PROVIDED DATA:

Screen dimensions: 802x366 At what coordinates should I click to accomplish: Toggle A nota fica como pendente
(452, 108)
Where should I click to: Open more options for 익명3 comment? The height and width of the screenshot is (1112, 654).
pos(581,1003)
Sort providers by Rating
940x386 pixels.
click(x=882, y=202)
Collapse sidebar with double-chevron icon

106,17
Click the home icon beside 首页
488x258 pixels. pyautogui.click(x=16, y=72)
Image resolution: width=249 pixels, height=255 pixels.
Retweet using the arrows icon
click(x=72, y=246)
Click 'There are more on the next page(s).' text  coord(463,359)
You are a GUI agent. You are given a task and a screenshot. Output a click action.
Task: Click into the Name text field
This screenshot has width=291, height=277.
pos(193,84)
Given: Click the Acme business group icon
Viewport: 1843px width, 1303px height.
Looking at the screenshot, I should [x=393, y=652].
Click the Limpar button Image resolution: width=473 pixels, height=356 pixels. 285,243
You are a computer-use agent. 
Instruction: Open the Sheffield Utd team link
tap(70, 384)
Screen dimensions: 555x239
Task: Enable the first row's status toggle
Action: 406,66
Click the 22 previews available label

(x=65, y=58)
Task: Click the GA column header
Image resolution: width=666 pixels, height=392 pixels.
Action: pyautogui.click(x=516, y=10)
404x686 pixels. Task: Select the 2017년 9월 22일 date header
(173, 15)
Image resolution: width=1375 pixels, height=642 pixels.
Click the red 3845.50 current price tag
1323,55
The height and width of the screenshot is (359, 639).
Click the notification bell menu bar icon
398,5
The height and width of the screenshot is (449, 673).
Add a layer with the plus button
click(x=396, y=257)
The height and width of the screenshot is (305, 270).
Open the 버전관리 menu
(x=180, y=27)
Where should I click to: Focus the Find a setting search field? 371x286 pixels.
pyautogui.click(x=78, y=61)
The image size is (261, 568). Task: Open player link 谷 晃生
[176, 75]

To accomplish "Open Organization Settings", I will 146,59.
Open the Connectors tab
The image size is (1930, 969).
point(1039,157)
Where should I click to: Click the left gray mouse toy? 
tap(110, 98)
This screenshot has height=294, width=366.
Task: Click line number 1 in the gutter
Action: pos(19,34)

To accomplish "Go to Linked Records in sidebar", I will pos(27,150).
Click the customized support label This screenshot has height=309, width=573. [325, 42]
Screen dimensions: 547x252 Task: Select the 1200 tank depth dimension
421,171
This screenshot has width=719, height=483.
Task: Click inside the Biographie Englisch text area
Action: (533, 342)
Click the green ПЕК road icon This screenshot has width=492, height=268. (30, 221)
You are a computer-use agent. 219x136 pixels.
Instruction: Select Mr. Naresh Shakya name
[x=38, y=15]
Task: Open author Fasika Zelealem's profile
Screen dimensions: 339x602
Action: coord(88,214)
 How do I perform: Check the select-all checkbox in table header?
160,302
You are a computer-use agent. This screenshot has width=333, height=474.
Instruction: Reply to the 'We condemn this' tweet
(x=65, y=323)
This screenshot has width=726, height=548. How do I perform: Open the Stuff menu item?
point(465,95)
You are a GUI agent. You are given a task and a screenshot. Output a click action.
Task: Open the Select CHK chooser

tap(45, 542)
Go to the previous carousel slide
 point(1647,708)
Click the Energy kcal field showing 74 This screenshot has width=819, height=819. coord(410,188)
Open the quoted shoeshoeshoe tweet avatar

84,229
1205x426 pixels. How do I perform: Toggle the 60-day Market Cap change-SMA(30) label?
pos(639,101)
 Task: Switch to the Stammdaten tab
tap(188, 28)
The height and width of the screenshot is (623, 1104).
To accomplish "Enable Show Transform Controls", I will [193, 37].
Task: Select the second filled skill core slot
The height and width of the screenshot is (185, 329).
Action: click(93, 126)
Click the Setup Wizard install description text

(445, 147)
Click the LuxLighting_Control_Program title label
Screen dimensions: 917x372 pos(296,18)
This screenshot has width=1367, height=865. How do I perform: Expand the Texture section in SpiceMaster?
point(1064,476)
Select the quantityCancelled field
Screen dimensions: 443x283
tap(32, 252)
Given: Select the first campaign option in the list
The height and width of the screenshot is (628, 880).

REQUIRED WORK: Count each line of the material above that holds the word "computer", and state the total with no other text.

EXERCISE ANSWER: 3